Erstellt am 22. Dezember 2015, 11:39

von Alexander Seger

Jeep: Stars and Stripes …. Die US-Kultmarke gehört mittlerweile zu Fiat – doch eines bleibt, wie es immer war: Wild ist der Westen, weit ist die Prärie.

eep Wrangler: Geländewagen unplugged! Er präsentiert sich als einer der letzten echten Geländewagen unserer Zeit.  |  NOEN, Jeep
Es steht ein runder Geburtstag ins Haus. Nachdem man ab einem gewissen Alter – und 75 zählt da definitiv schon lang dazu – selbst dafür verantwortlich ist, das Passende geschenkt zu bekommen, wird die Produktpalette der amerikanischsten aller amerikanischen Automarken um ein Modell erweitert.

Nachdem der neueste Jeep allerdings noch streng geheim ist und bis zum Frühsommer unter dem Leintuch verharren muss, wenden wir uns lieber der aktuellen Modellpalette zu, die sich dieser Tage in Sizilien zur Probefahrt versammelt hatte.

Der seit 2014 erhältliche Renegade repräsentiert die Kombination von erstklassigen Geländeeigenschaften und einem attraktiven Kaufpreis im stark wachsenden Segment der kleinen SUV. Wer meint, dass es sich nur um eine auf Offroad-Optik getrimmte Karosserieversion des Fiat 500X handelt, hat den kleinen Italo-Amerikaner noch nicht abseits der Straße erlebt.

„Seit 1941 setzt Jeep Maßstäbe im Offroad-Bereich:
Wir verlassen, genauso wie unsere Produkte, gerne
ausgetretene Pfade.“
Andreas Blecha, Pressesprecher von Jeep in Österreich

Er kämpft sich in der Ausführung Trailhawk den bedrohlich rauchenden Ätna auf steilen Eselpfaden ebenso tapfer empor wie er in steinigen Flussbetten mit bis zu 47 Zentimeter Wassertiefe unbeirrt seine Spur zieht – mehr automobile Geländekompetenz benötigt kaum jemand. Die volle Kraxeltauglichkeit ist beim Einstiegsmodell um 19.950 e freilich noch nicht verbaut, ab 24.450 e ist 4x4-Antrieb zu haben (2.0 Turbodiesel mit 120 PS und Sechs-Gang-Schaltgetriebe).
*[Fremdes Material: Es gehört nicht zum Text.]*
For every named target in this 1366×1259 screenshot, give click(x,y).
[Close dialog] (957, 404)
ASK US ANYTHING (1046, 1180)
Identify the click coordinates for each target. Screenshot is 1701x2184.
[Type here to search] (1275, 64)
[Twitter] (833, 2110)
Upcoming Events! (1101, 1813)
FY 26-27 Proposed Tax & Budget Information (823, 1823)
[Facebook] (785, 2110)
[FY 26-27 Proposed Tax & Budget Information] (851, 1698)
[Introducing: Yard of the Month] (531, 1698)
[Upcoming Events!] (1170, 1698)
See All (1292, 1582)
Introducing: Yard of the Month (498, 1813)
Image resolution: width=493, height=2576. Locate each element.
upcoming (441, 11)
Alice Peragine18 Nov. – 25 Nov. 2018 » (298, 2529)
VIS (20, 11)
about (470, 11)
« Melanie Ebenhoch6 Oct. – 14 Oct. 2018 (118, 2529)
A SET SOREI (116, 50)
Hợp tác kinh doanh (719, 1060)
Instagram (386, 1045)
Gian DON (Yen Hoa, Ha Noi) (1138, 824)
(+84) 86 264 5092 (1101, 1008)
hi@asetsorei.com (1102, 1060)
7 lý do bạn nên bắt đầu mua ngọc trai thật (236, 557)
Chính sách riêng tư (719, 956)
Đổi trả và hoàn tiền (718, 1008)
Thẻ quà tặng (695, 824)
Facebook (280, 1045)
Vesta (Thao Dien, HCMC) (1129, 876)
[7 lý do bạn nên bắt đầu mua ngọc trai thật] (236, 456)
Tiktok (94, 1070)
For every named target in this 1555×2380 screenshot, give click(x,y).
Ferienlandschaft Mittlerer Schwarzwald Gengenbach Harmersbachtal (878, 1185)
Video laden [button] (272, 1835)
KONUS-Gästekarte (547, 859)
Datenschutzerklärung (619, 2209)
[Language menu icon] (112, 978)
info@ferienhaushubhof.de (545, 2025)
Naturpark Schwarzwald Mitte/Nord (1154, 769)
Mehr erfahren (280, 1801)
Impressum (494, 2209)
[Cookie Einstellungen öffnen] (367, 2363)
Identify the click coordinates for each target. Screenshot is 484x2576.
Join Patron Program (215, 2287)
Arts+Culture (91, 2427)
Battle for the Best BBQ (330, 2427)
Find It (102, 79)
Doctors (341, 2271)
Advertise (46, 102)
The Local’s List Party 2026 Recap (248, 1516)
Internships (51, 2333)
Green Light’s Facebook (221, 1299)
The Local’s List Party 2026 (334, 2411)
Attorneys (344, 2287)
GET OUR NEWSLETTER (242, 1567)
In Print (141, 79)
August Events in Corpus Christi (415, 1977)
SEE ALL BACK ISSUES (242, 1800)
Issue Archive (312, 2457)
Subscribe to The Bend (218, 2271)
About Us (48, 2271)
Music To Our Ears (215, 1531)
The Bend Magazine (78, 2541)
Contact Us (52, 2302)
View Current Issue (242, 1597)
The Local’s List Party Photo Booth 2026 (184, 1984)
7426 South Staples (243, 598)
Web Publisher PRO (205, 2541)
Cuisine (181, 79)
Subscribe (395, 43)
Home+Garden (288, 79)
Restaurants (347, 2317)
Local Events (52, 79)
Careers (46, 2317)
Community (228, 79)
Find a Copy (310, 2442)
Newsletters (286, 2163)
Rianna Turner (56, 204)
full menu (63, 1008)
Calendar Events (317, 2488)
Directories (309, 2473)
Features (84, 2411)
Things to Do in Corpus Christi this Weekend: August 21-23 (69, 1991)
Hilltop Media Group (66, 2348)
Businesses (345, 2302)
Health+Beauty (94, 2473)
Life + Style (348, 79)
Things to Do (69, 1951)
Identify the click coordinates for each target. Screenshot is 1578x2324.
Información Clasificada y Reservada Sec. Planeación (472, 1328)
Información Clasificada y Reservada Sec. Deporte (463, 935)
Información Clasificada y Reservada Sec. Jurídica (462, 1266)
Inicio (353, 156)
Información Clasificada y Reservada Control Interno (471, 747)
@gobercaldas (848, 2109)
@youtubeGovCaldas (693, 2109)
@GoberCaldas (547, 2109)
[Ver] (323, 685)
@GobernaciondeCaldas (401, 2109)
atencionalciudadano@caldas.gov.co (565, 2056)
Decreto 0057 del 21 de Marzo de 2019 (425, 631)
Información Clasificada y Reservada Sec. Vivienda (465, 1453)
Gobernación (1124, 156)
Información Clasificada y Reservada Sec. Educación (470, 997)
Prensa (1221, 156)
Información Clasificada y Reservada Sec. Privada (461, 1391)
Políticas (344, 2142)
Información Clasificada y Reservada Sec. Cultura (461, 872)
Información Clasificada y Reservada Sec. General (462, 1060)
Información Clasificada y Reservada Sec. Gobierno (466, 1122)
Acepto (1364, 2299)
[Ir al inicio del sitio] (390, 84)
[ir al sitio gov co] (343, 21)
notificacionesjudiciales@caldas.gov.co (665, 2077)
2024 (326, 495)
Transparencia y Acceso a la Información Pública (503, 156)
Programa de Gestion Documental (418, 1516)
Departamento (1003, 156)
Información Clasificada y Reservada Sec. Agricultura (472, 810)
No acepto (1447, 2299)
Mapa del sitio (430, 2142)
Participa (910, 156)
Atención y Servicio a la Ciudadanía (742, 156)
Der Cherokee bringt mit seiner umstrittenen Scheinwerfer-Grafik eine vollkommen neue Interpretation des traditionellen Jeep-Designs in die Mittelklasse. Mit sechsgängigem Schaltgetriebe oder neungängiger Automatik werden die 140, 180 oder 200 Diesel-PS an den Untergrund weitergegeben, eher theoretisch für Österreich steht auch ein 272-PS-Benziner in der Preisliste. Nicht nur an selbiger (ab 35.990 €) merkt man den Abstand zum Renegade – ein Abstand, in den 2016 ein ganzes Modell passen wird.

Das Flaggschiff der Marke ist der Grand Cherokee. Unter drei Litern Hubraum (190 PS, ab 58.790 €) passiert hier gar nichts, das Topmodell SRT schafft in amerikanischer Supersize-Tradition das Doppelte (468 PS, ab 106.890 €). Die voluminöse Klangkulisse des 6,4 Liter messenden V8 schrammt dann auch hart an der Grenze der Unanständigkeit.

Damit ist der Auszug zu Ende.